> **EXERCISE OBJECTIVE**
Everything from the line containing "Given: Click the" through the final line of the entries must be repeated exactly, and only that, without pictures.

> **EXTRACTED MATERIAL**
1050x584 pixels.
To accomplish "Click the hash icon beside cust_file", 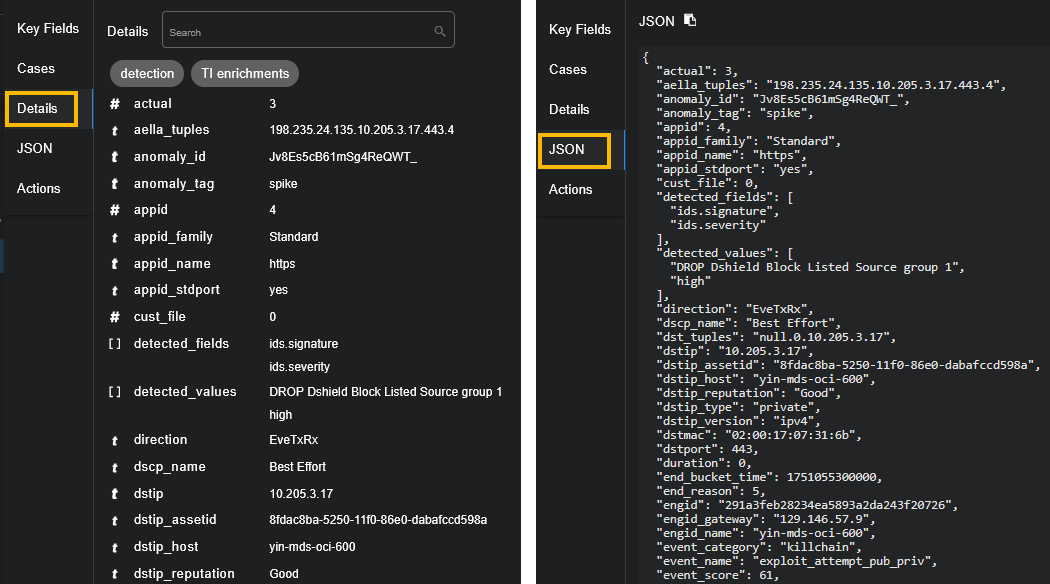I will pyautogui.click(x=115, y=317).
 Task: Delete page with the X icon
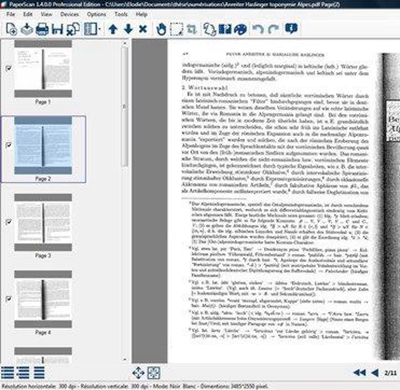click(143, 29)
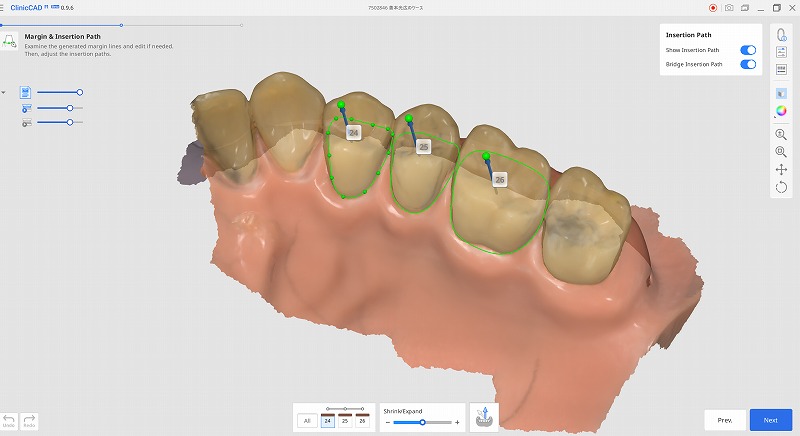Choose All teeth in the selector

pos(309,422)
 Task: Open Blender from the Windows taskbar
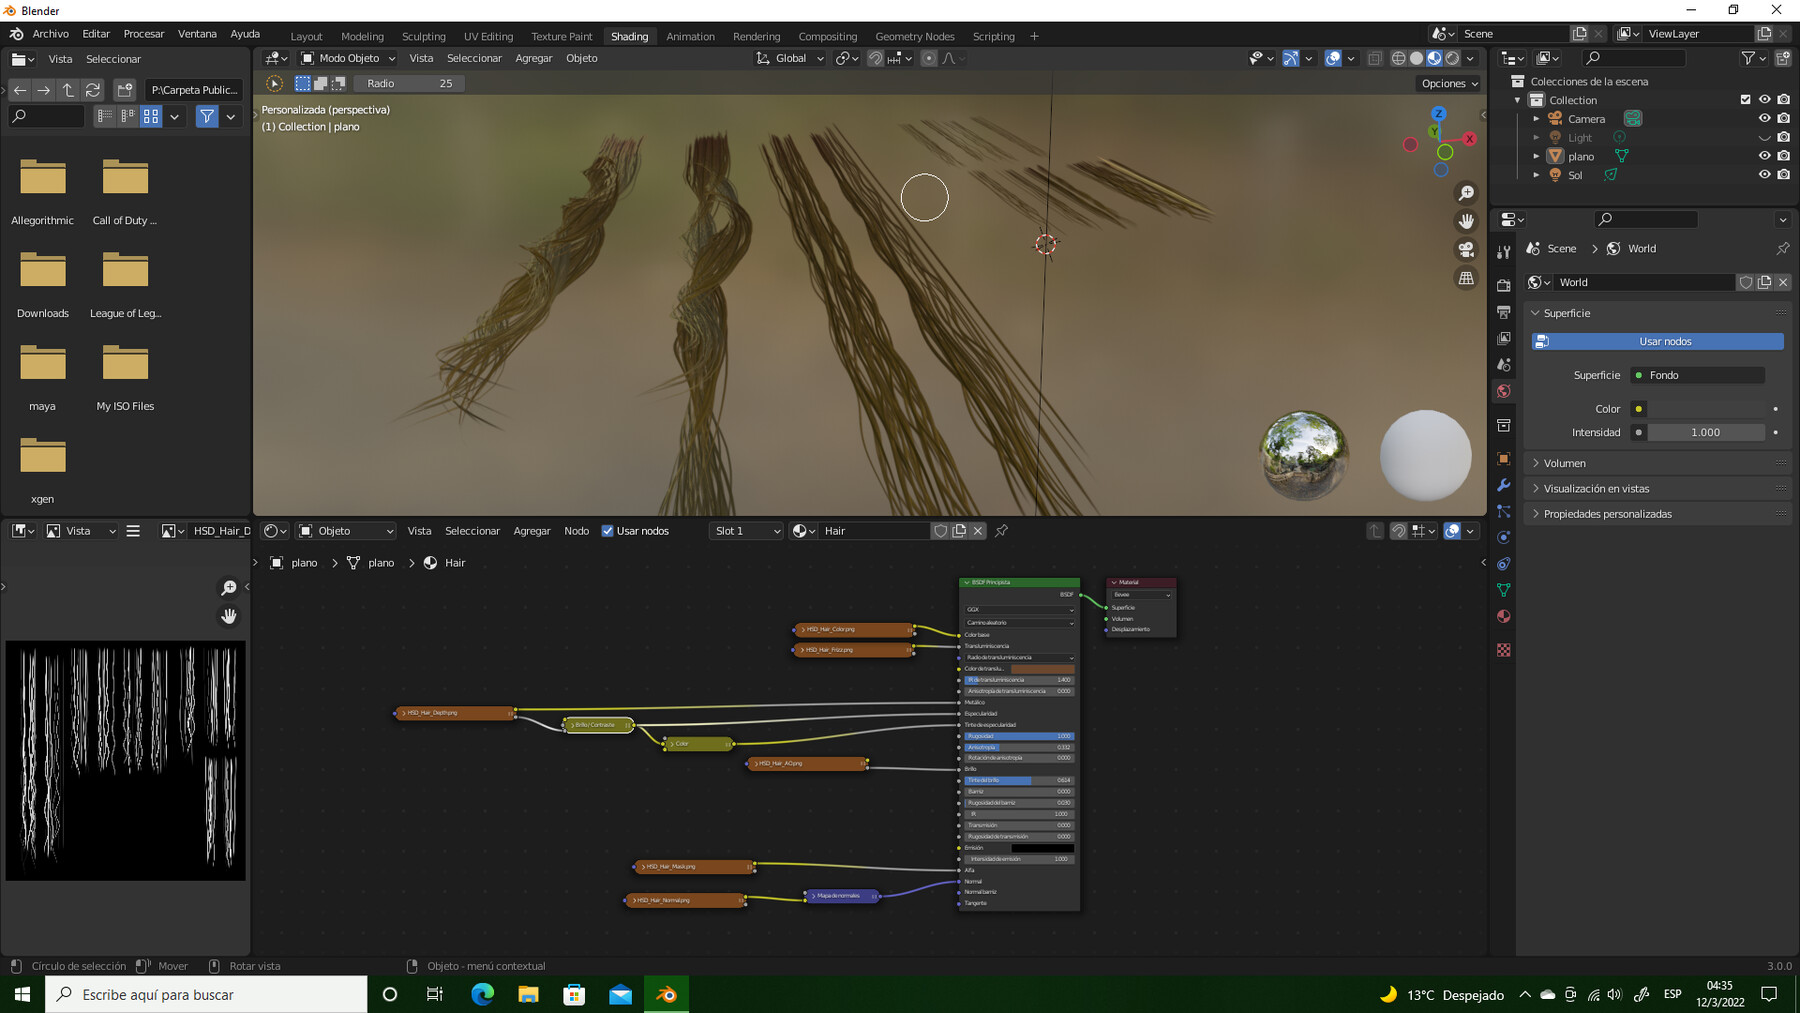pos(666,994)
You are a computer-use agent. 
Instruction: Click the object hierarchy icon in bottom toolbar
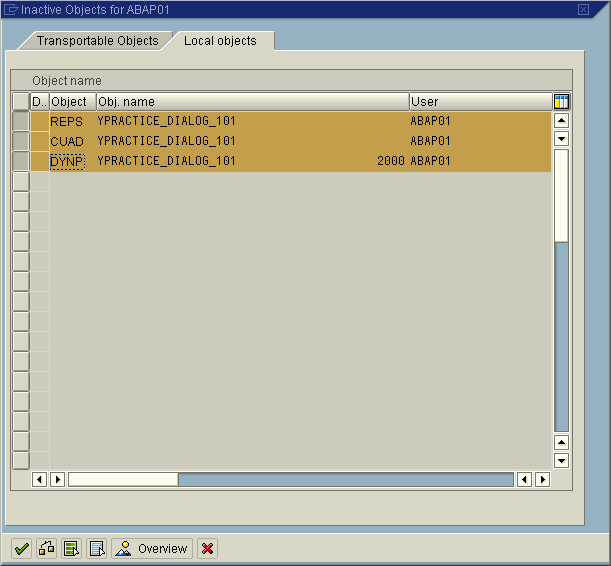46,548
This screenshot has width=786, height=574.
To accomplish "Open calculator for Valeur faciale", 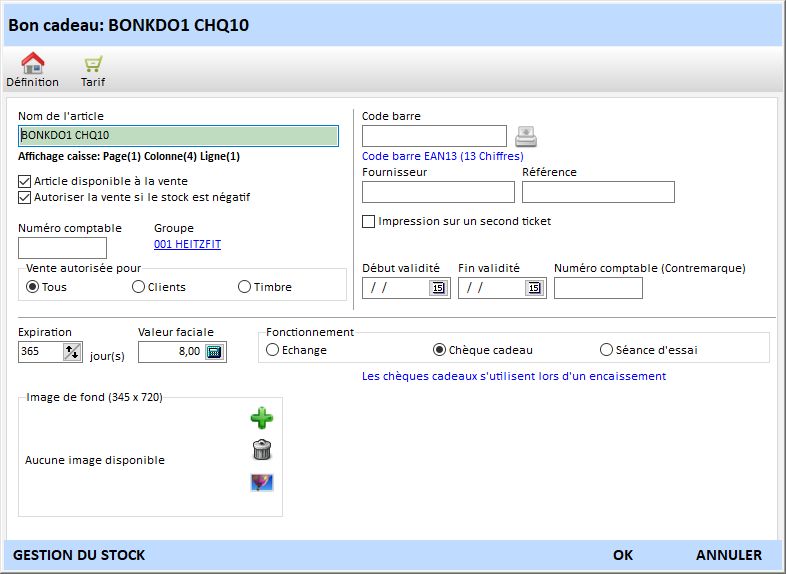I will point(216,352).

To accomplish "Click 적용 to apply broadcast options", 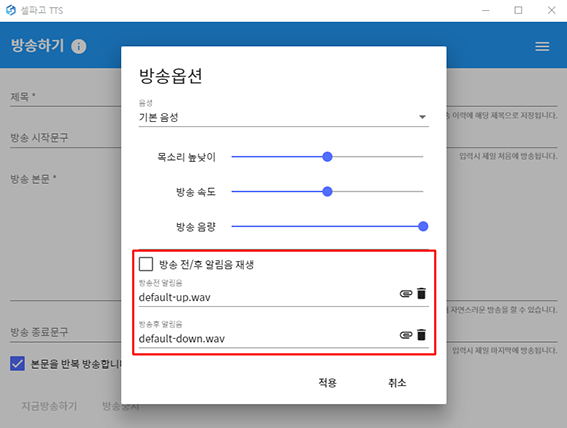I will 327,382.
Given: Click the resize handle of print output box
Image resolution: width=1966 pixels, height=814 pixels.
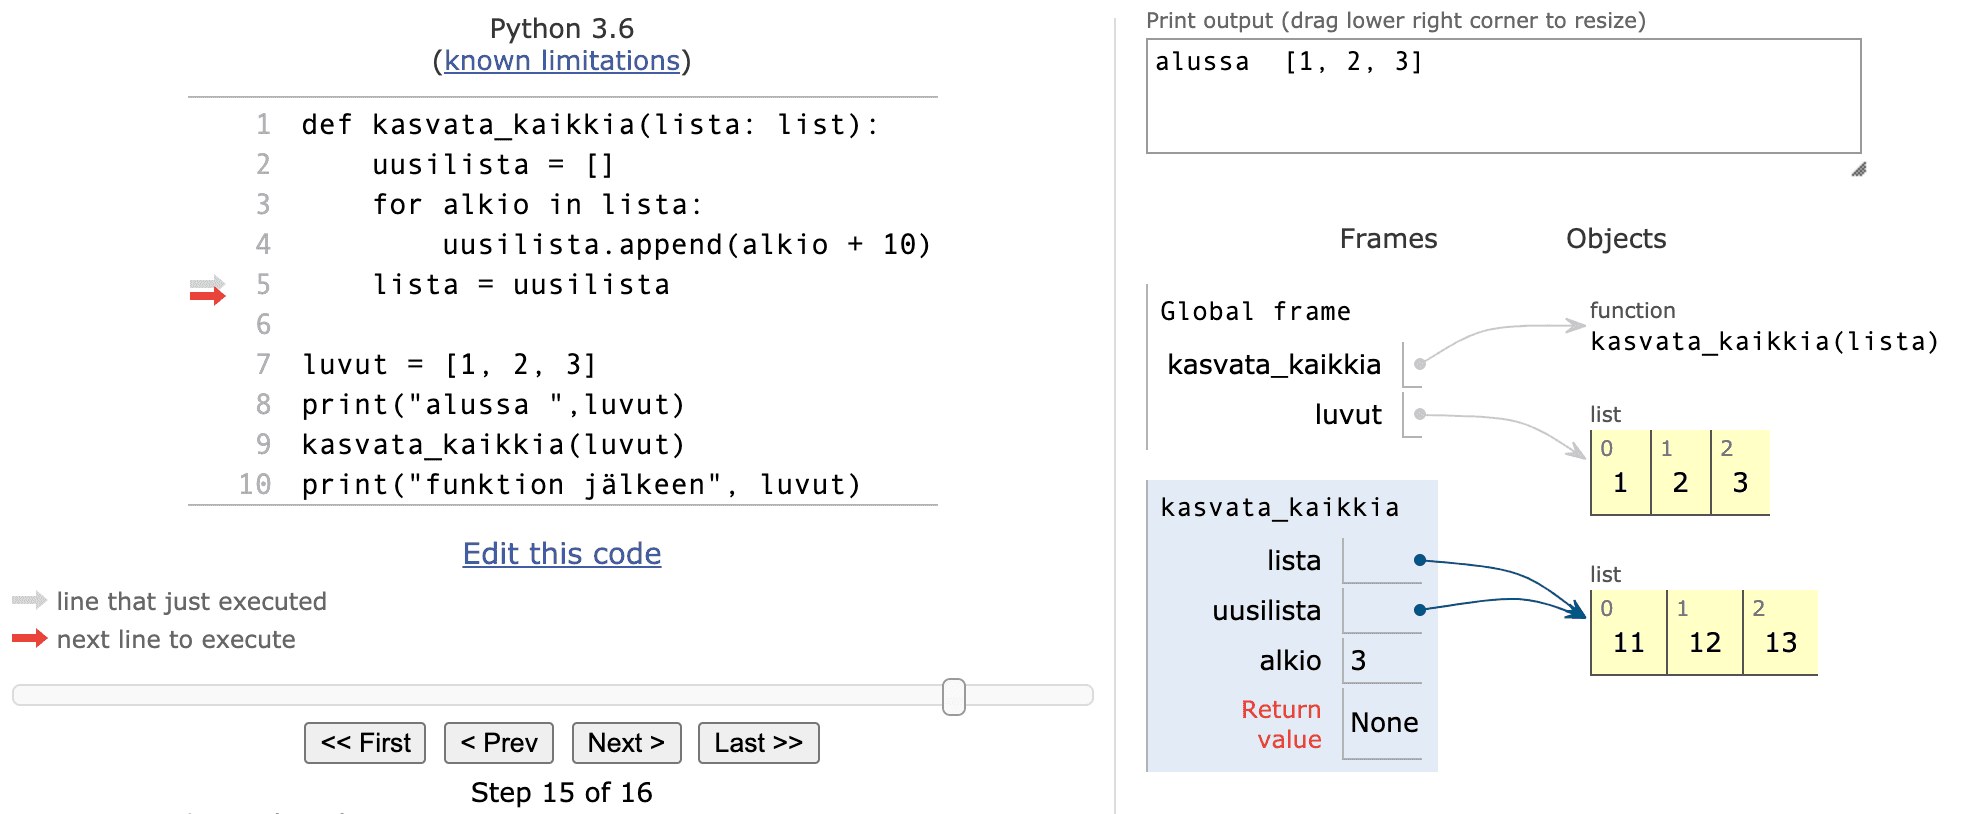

> **RESPONSE AREA**
Given: Click the resize handle of print output box
Image resolution: width=1966 pixels, height=814 pixels.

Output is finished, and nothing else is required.